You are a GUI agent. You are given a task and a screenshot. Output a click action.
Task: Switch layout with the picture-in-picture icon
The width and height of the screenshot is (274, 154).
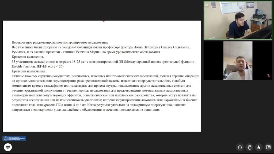(x=268, y=147)
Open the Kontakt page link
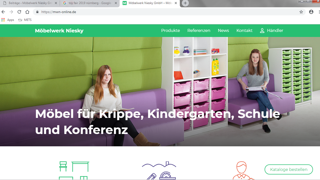This screenshot has height=180, width=320. pyautogui.click(x=244, y=30)
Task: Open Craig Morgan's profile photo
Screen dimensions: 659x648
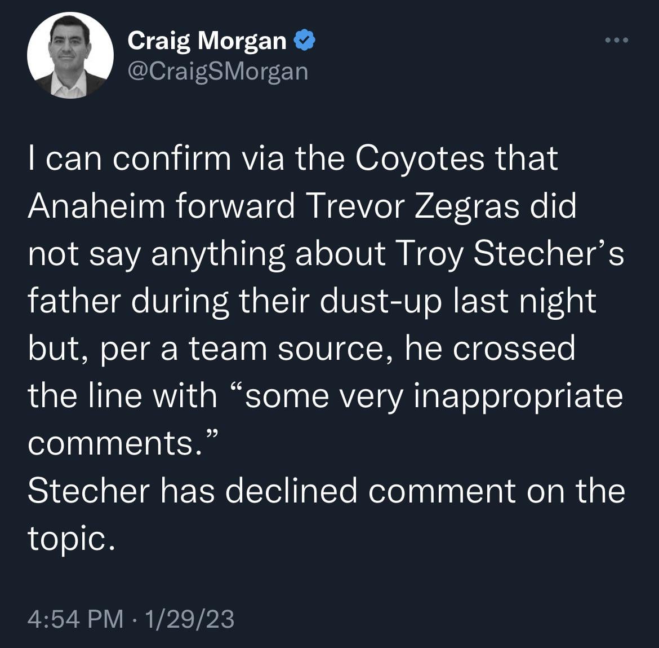Action: coord(70,55)
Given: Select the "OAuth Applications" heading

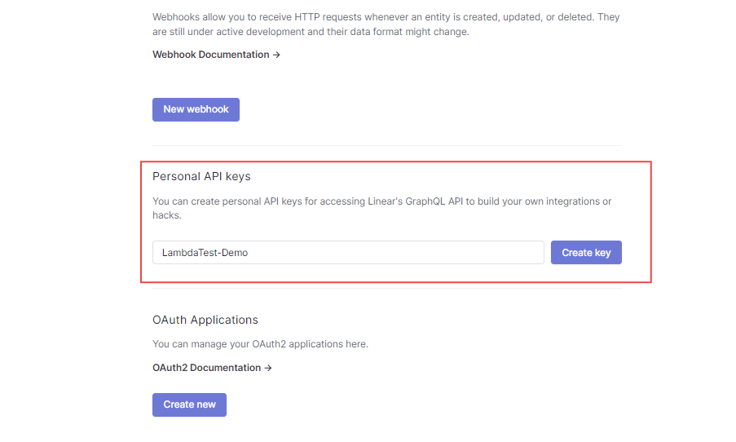Looking at the screenshot, I should (x=205, y=320).
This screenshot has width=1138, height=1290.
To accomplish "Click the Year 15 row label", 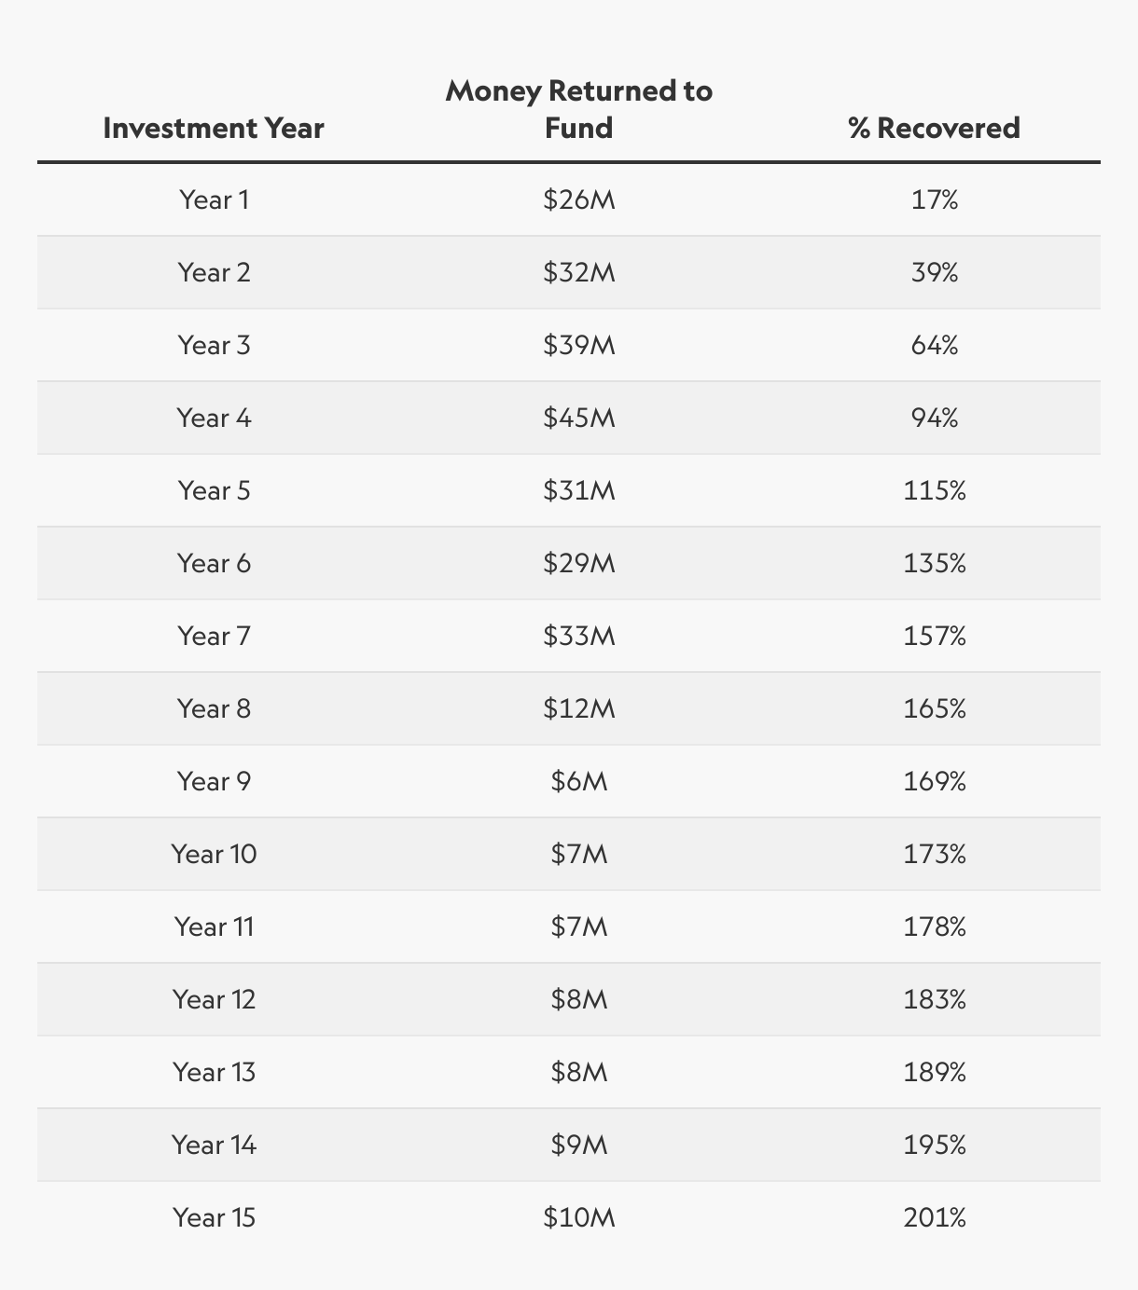I will (214, 1217).
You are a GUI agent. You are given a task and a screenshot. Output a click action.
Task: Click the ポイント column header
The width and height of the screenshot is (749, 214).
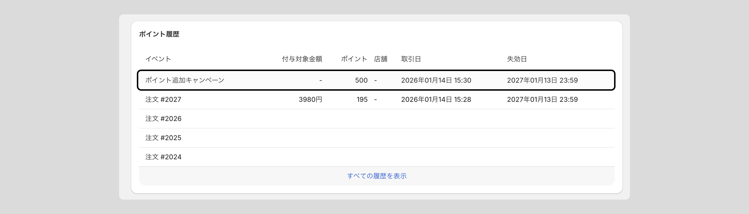coord(354,59)
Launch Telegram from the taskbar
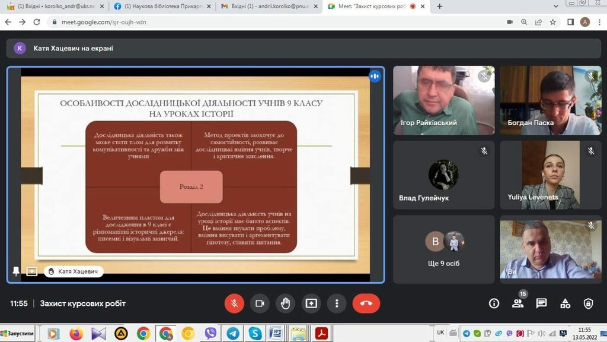The width and height of the screenshot is (607, 342). (x=233, y=334)
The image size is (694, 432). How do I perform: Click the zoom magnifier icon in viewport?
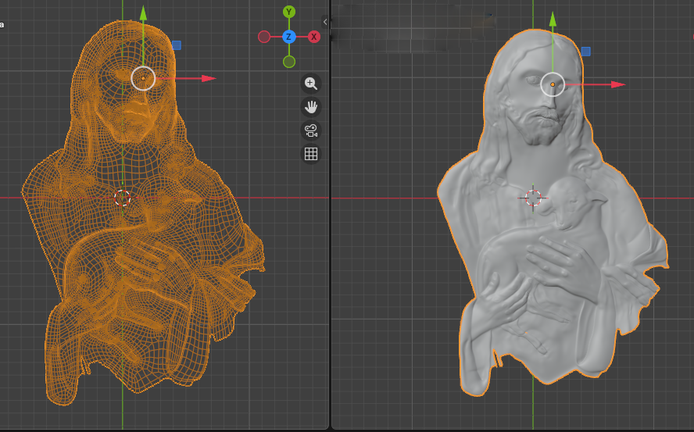click(x=310, y=84)
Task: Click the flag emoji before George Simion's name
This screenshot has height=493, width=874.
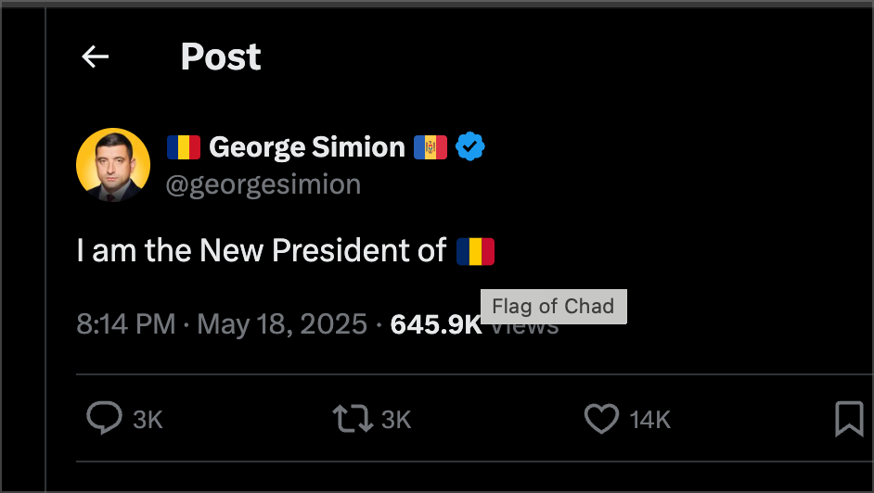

_ _ _ _ _

→ **PROBLEM**:
Your answer should hold only the lines from the line with "Task: Click the flag" through the closing line of the records, restated exactly and free of pictures.

→ **WRITTEN RESPONSE**:
Task: Click the flag emoji before George Simion's name
This screenshot has height=493, width=874.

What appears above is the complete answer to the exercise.